Hoffe ich hab niemanden vergessen...
Doch, die Leder und Laufkäfer noch...
Vg Monika


----------



## wander-falke (25. Apr. 2017)

Hallo Alle Zünschlergeschädigten.

DAS => 





troll20 schrieb:


> Hab da gerade was zu Gefunden evtl. hilft es ja????


 ist der Bazillus der auch unter dem Markennamen Xen-Tari Verkauft wird.

Jetzt nach drei Wochen habe ich , vielleicht 99 % der Raupen erwischt.
Nur noch einige schwarze Hüllen hängen in den ehemaligen Gespinnen.
... und ab und zu finde ich eine kleine die überlebt hab
Ansonsten beginnen alle Büchsen wieder fleisi zu treiben.

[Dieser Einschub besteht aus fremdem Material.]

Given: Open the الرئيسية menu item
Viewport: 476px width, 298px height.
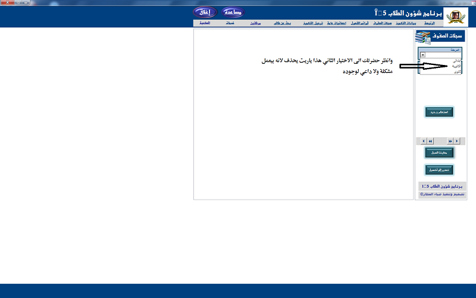Looking at the screenshot, I should click(x=437, y=23).
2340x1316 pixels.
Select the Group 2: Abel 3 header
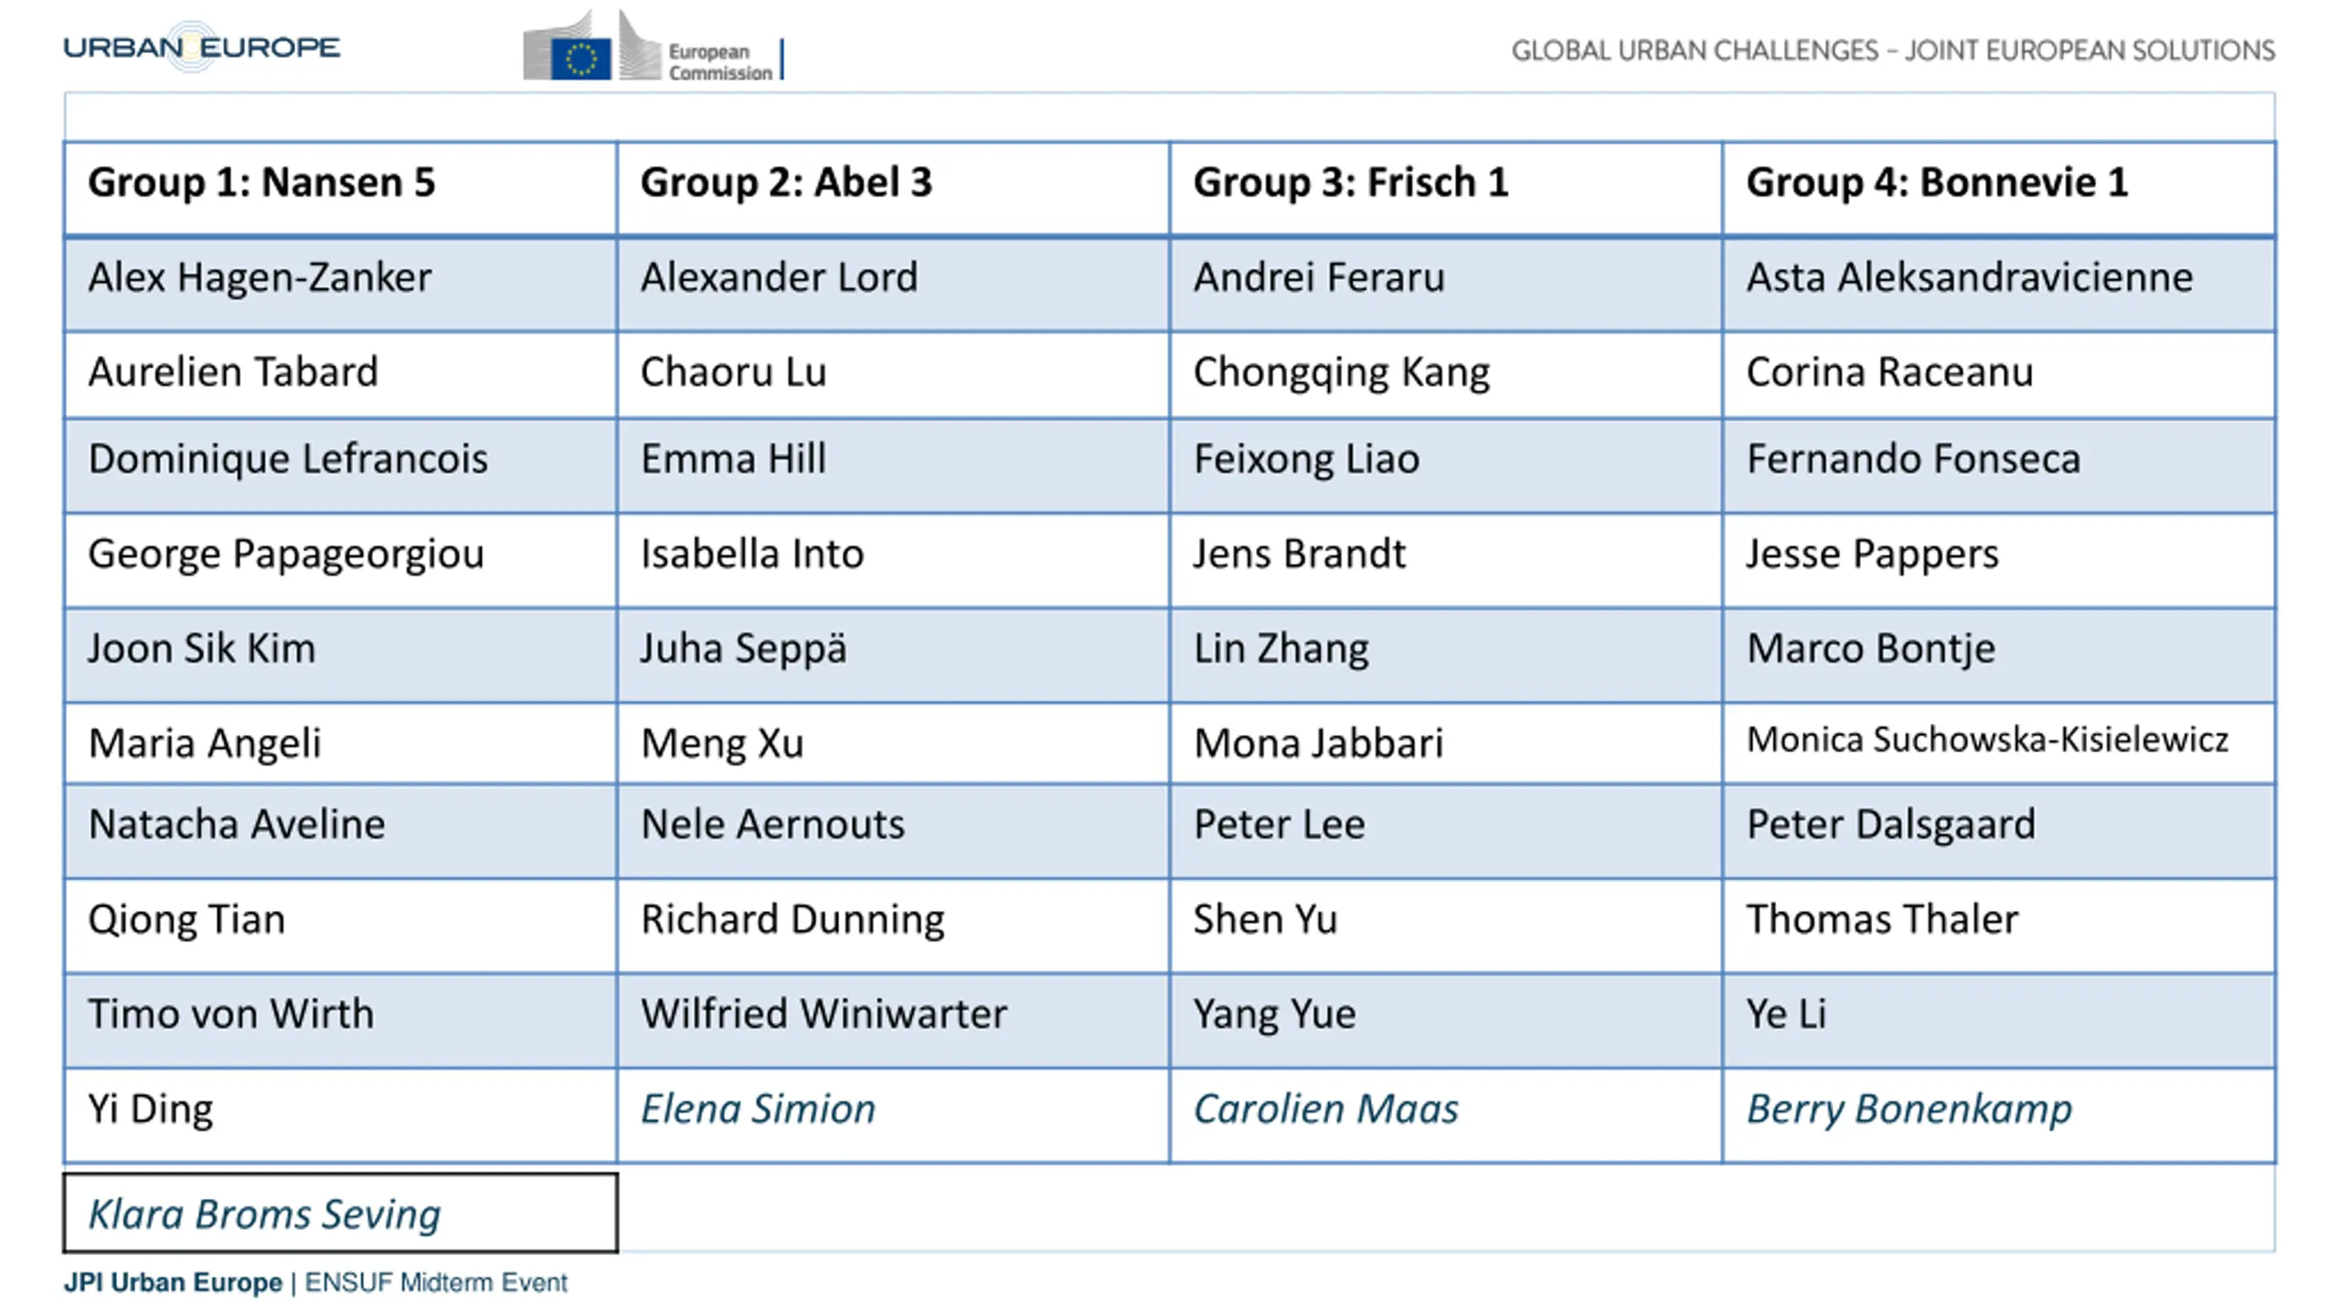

Also für mich definitiv die richtige Wahl.
Nur; bitte nicht von Neudorff kaufen. Die verkaufen 5 gramm für ca 5 Euro. Das ist für einen  100 m² Vorgarten besitzer vieleicht noch tragbar, aber in meinem Fall ein NoGo.
500 gr Granulat für 36 Euro beim Österreicher.........


----------



## wander-falke (14. Apr. 2019)

kurzes Update,für alle Interessierten

2018 zweimal B.t. gespritzt, einmal zu Beginn der Vegetationsperiode, da saßen schon einige kleine Raupen drin.
_- aber nicht mehr lange!_
dann zu Ende September nochmal, rein prophylaktisch.

2019 noch nicht gespritzt

Fazit: Alles im grünen Bereich. Kein Befall.
_

- Ehrlicherweise muss ich auch im Kontext zu diesem Thread dazusagen dass :
     a: bei diesen sibirischen Temperaturen sicher keine Raupe aus ihrem Gespinnst kommen wird.
     b: für mcih nicht nachprüfbar ist ob zwischenzeitlich der BB- Zünsler auf dem Speiseplan der heimischen Vögel steht
     c: nicht vielleicht die großflächigen Stechmückenbekämpfungen in der Rheinebene , die den gleichen B-t. verwenden , Auswirkungen zeigt.


_


----------



## Alfii147 (14. Apr. 2019)

Hallo,

wir hatten Ende 2017 das erste mal Buchsbaumzünsler ..
Zuvor noch nie gesehen! 2018 ging es weiter, einmal im Frühjahr und einmal im Sommer.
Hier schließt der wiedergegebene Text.